INSTRUCTIONS FOR THE TASK — Restate word for word the line containing "Show the 日K candlestick chart" and each line that follows it, through the last line below, and nothing else.

EXTRACTED ENTRIES —
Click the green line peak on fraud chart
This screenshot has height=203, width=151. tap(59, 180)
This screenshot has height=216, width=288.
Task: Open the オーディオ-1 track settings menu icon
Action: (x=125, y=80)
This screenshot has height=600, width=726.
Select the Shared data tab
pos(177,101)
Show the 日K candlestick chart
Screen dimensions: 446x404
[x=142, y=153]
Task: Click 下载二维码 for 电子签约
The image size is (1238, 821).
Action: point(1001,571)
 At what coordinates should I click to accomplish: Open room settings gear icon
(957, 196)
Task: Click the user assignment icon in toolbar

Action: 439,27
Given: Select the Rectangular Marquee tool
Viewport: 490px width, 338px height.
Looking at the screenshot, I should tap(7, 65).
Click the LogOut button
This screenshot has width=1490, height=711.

WRITTEN ANSWER —
Show the 日K candlestick chart
Screen dimensions: 446x404
[x=142, y=153]
Task: Click 下载二维码 for 电子签约
The image size is (1238, 821).
Action: point(1001,571)
 At what coordinates should I click to accomplish: Open room settings gear icon
(957, 196)
Task: Click the user assignment icon in toolbar

Action: 439,27
Given: Select the Rectangular Marquee tool
Viewport: 490px width, 338px height.
Looking at the screenshot, I should tap(7, 65).
Click the LogOut button
This screenshot has width=1490, height=711.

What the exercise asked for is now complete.